| REQUIREMENT |
Among the entries below, find how many lines carry the word "value" and state only that figure.

| RECORD EXCERPTS |

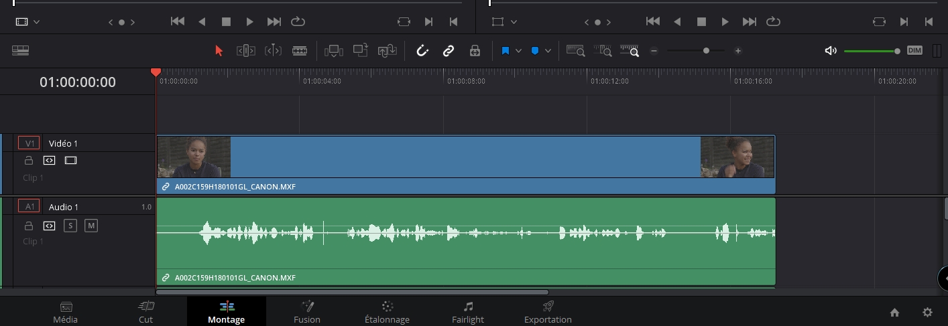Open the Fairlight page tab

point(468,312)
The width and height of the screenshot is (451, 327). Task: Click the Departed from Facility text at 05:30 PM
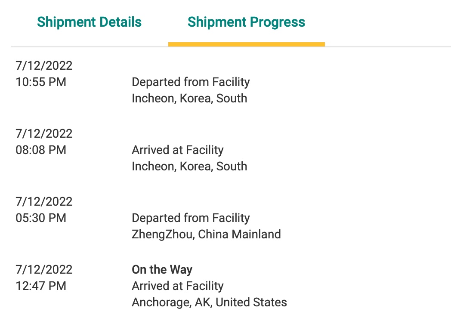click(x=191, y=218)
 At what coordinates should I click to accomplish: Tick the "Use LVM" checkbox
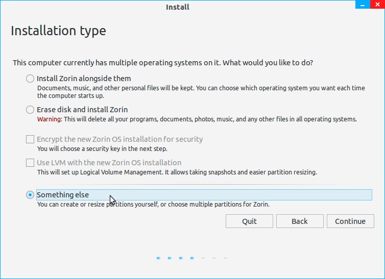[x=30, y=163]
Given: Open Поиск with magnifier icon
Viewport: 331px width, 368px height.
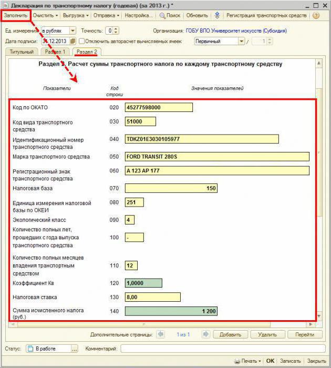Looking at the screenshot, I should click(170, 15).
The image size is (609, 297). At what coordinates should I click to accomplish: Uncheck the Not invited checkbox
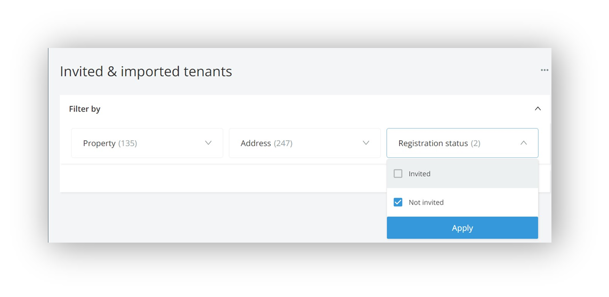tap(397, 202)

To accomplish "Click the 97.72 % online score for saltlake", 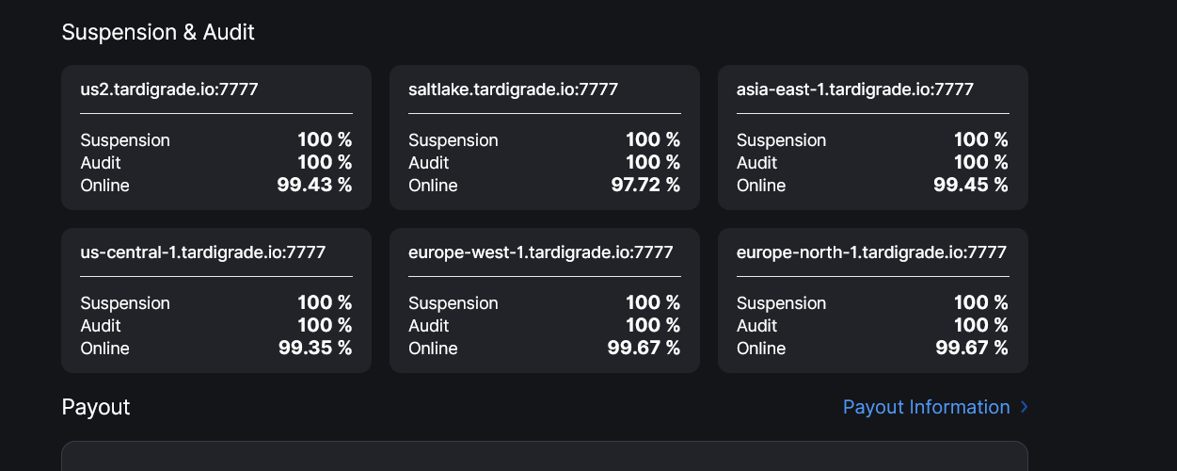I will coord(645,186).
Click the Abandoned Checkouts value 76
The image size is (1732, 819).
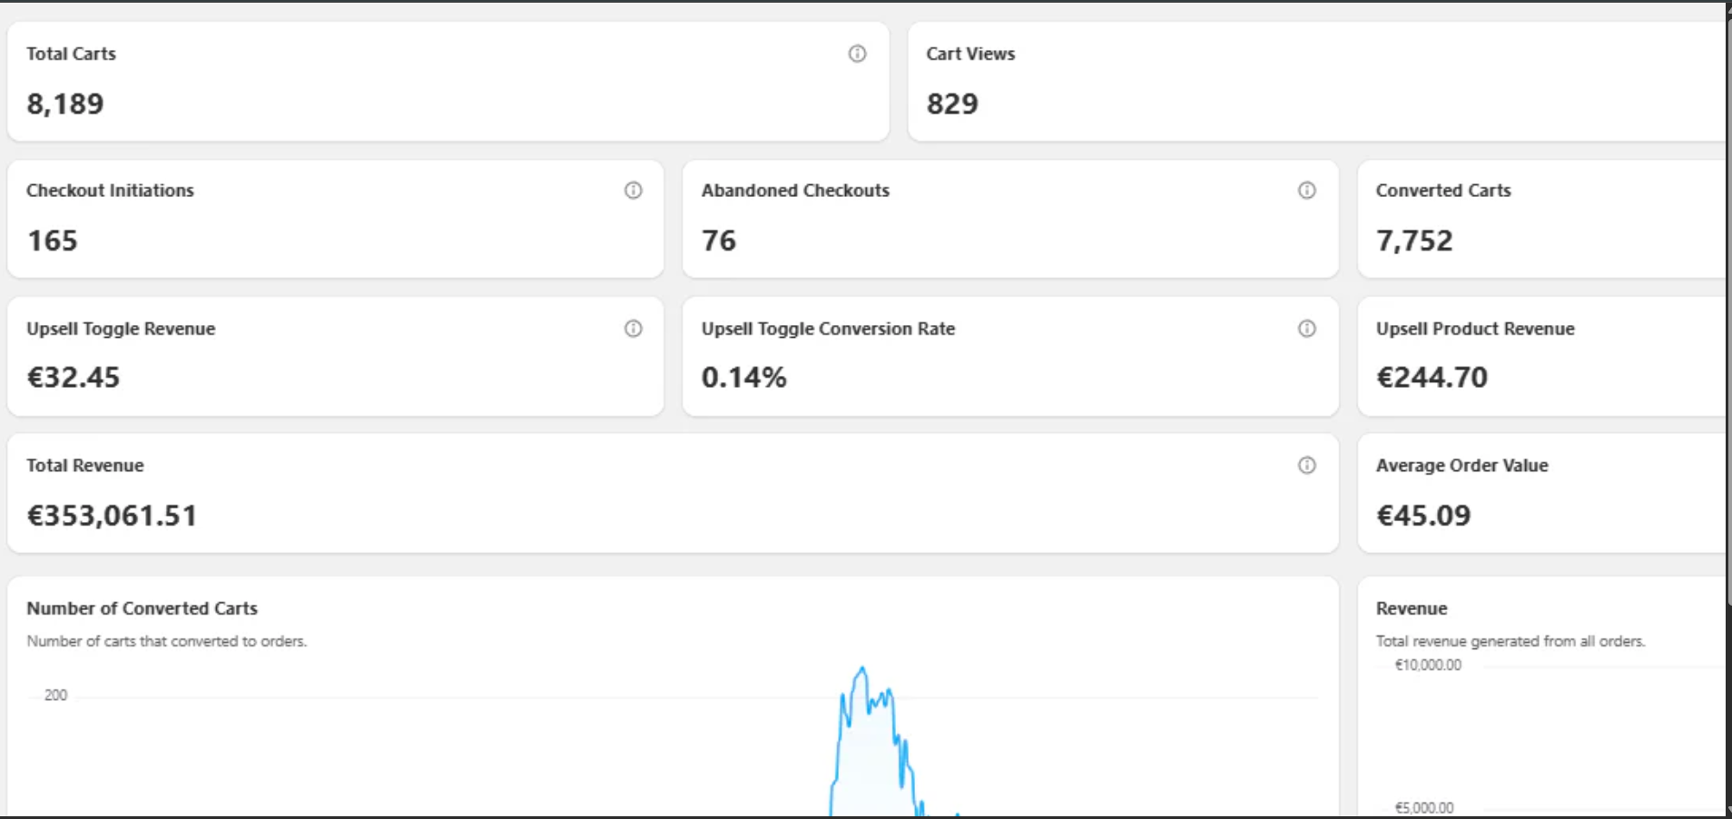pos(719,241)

...

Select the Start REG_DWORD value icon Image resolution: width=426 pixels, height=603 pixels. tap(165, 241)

| EXERCISE ANSWER |
2